Um es gleich vorweg zu sagen, unserem Wald geht es gut. Die rund 4.600 qm Wald haben unter der Hitze nicht gelitten und auch der Befall mit Borkenkäfern ist sehr gering. Gute Wirkung bei der Bekämpfung in den Revieren Falkenhusen und in Waldhusen zeigen sogenannte Fangbäume, die umgelegt werden und in denen sich die Borkenkäfer einnisten. Sorgen machen allerdings die Eschen, die von einem vermutlich aus Südostasien eingeschleppten Pilz befallen sind. Ansonsten ist der Wald, dank der in Lübeck seit 1994 praktizierten „Naturnahen Waldnutzung“ und der Zusammensetzung in einem guten Zustand. Im Gegensatz zu den üblichen Forsten in Deutschland, in denen der Fichtenanteil bis zu 40% beträgt, liegt dieser in Lübeck bei lediglich 8%. Das erklärt auch, warum der Befall mit Borkenkäfern kein großes Problem ist, da der Käfer besonders Nadelbäume befällt. 

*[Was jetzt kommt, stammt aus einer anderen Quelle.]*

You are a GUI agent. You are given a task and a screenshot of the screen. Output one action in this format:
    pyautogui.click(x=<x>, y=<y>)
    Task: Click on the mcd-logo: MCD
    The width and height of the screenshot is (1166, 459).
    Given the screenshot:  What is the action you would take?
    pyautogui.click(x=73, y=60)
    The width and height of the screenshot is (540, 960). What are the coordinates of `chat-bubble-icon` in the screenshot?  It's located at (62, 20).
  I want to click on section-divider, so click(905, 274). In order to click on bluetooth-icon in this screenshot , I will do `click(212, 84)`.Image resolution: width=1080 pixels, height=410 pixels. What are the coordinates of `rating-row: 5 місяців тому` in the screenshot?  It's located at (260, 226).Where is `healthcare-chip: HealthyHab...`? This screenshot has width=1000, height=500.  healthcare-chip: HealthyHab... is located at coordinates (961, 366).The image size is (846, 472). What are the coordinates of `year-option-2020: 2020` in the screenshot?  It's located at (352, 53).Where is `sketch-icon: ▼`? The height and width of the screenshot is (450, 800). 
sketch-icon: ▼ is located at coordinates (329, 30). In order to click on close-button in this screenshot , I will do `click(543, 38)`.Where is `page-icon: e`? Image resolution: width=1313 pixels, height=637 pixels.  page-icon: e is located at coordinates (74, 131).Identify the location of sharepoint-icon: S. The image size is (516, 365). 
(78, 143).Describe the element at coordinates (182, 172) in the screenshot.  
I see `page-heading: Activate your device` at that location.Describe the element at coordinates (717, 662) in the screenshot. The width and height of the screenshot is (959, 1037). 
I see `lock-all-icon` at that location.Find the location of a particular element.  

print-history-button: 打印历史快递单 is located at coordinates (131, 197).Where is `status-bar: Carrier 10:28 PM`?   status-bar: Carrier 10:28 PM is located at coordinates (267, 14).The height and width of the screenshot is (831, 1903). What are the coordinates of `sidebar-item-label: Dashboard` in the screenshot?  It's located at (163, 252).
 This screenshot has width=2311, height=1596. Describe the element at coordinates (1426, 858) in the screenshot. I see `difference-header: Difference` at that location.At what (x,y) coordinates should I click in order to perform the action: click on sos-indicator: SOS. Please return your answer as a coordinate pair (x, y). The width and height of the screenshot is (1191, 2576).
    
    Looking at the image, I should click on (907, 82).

In Lübeck pflegt man den Wald nach der Devise „Holz wächst an Holz“. Geschlagen wird nur der sogenannte Zuwachs. 10% der gesamten Waldfläche sind zudem Referenzflächen, in denen überhaupt keine Pflegemaßnahmen durchgeführt werden, die also sich selbst überlassen sind. Innerhalb des Waldes wird in Lübeck nicht aufgeforstet, d.h. es werden keine neuen Bäume gepflanzt. Der Wald verjüngt sich so von alleine und die Bäume die wachsen, sind der Umgebung angepasst und widerstandsfähiger. Sogenannte Kalamitätsflächen, also Flächen, die durch Käfer, Wind, Hitze oder Nässe in Mitleidenschaft gezogen wurden, werden lediglich eingezäunt, damit die neuen Sträucher und Bäume ohne Wildverbiss wachsen können.

Natürlich wird auch im Lübecker Wald Holz geschlagen und verkauft. Jedes Jahr ist ein anderer Teil des Waldes dran, da dieser in sogenannte Pflegeblöcke aufgeteilt wurde, in denen etwa alle fünf bis sieben Jahre geerntet wird. Es wird aber nur das Holz geschlagen, das im Vorwege schon verkauft wurde. Nach der Ernte soll man nicht sehen, dass in den Wald eingegriffen wurde. Beim Schlagen der Bäume wird darauf geachtet, dass kein anderer Baum beschädigt wird. Ist das nicht möglich, bleibt er stehen. Das Holz in Lübeck ist von sehr hoher Qualität, so dass auch mit weniger Festmetern Gewinn erzielt werden kann. „Die Qualität macht den Gewinn“, sagt Herr Sturm. 

Um aktiv etwas für den Klimaschutz zu tun, sollen in Lübeck eine Million neue Bäume gepflanzt werden. Dafür werden rund 100 Hektar Fläche benötigt, die nun gesucht und gefunden werden müssen. Der Bereich Stadtwald erstellt momentan eine Liste mit möglichen und geeigneten Flächen, die dann von den politischen Gremien genehmigt werden müssen. Dann könnte es losgehen mit der Aufforstung.

Herr Neumann und Herr Sturm sind sich einig, dass, wenn man dem deutschen Wald ein paar Jahre Ruhe und Erholung gönnen würde, die Wälder gewappnet wären und auch mal ein paar Jahre mit extremen Wettern gut überstehen würden. Das es geht, haben sie schon bewiesen.